The chart reveals notable differences in antibacterial behavior among the samples, with Sample 1 exhibiting the highest antibacterial efficacy at 82%. Subsequent samples, namely Sample 2, Sample 3, and Sample 4, demonstrate decreasing levels of antibacterial behavior, with values of 75%, 74%, and 62%, respectively. Additionally, the control group initially displayed larger wound sizes compared to the chitosan-treated group. However, after a period of nine days, the wound size in the chitosan-treated group significantly improved, indicating the wound-healing properties of chitosan. Based on the analysis of the collected data, the most effective wound dress was selected, and a smart wound dress was designed by activating the chosen sensors and verifying their accuracy. Physical sensors, such as resistance and thermal sensors, are commonly used in biomedicine to measure parameters related to emergent phenomena and metabolic activity, despite lacking the specificity of biochemical sensors. Biosensors offer real-time benefits in monitoring exudate levels, bacterial concentrations, and tissue regeneration, but integrating impedance devices or pressure sensors with a dressing may pose challenges that require further research. In the context of chronic wounds resulting from burns, diabetes, and other medical conditions, the natural healing process of the skin is often impeded, potentially leading to persistent infection and the possibility of amputation. This study incorporated humidity and temperature sensors to facilitate the control and monitoring of infections and inflammation in the samples. It was observed that the presence of blood in the wound area and platelet consumption could contribute to delayed wound healing, while hemolytic anemia, characterized by specific blood parameters and the absence of certain symptoms, may hinder wound healing.

Fig 9. On the sixth day after treatment with 50 mM glucose, the protein expression of Per2 and Sirt1 in Human Umbilical Vein Endothelial Cells (HUVECs) cells decreased, and the cell proliferation activity decreased accordingly; however, after overexpression of Per2 gene, the expression of Per2 protein in cells was up-regulated, while the expression of Sirt1 protein and the cell proliferation activity were partially up-regulated, which indicated that the decrease of cell proliferation activity in the treatment with high glucose might be caused by the down-regulation of Per2 expression and the further down-regulation of Sirt1 expression.

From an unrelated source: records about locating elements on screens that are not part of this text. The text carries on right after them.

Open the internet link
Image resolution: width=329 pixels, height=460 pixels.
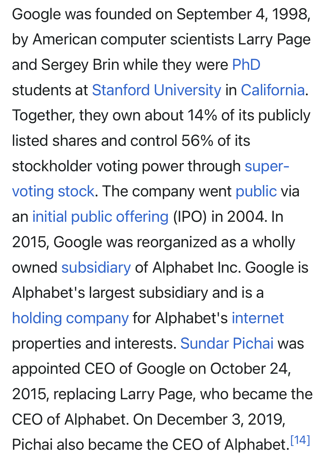[x=258, y=318]
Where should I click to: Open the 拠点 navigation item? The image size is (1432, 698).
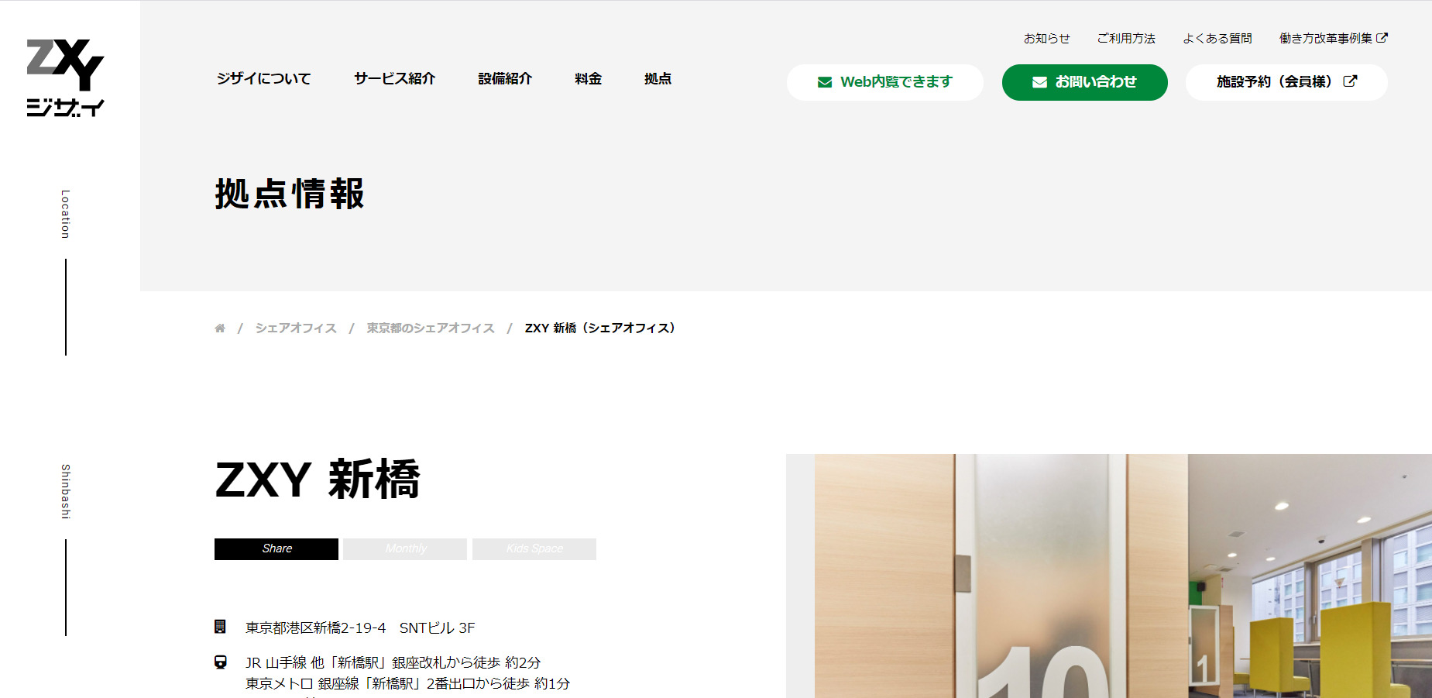pos(658,78)
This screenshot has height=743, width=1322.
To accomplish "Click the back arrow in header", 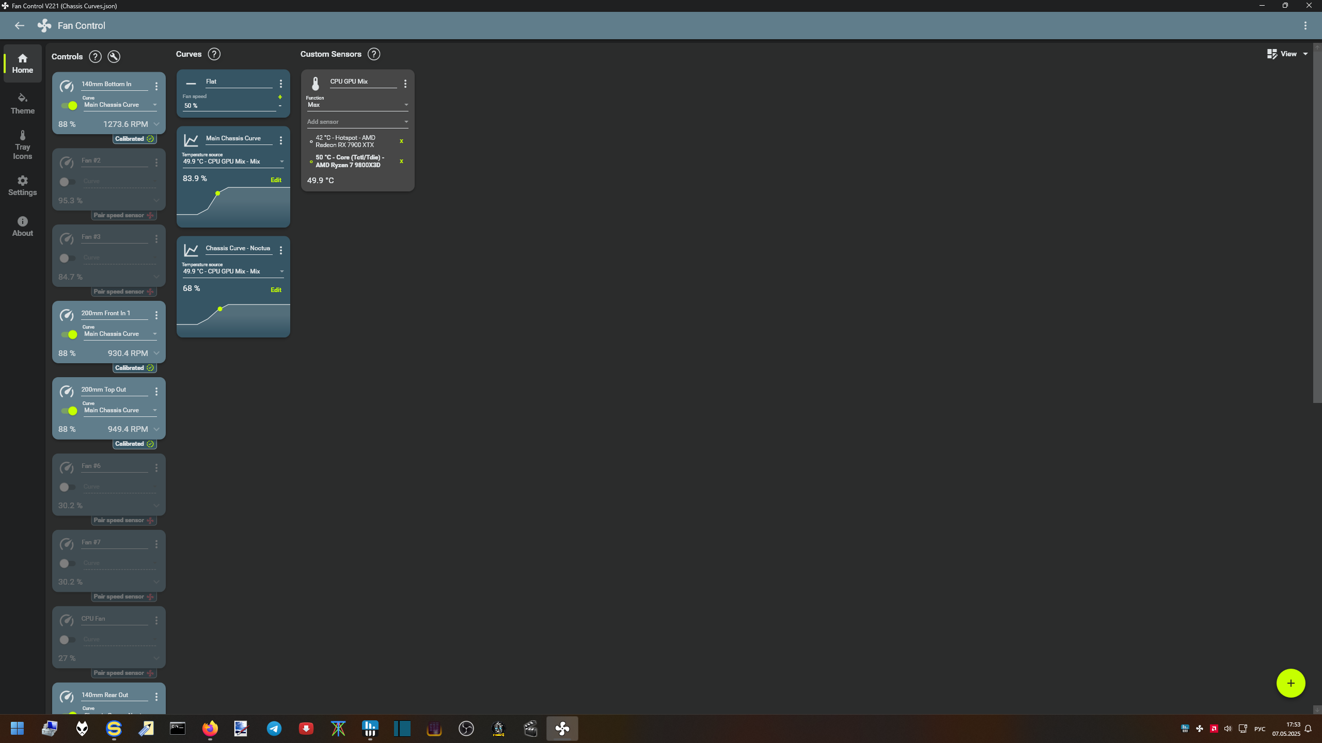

Fig 10. MTT was used to detect the activity of mesenchymal stem cells co-cultured with materials, suggestting that the material was not toxic when cultured with stem cells. This suggests that the decrease of cell proliferation activity in high sugar-treated cells may be caused by the down-regulation of Per2 expression and the further down-regulation of Sirt1 expression, whereas after the treatment of cells with the material, the expression of Per2 and Sirt1 proteins was partially regulated, and the proliferation activity of cells was partially restored, which suggests that the mechanism of this material’s cell-proliferative effect is related to the up-regulation of Per2 and further mediated by the up-regulation of Sirt1.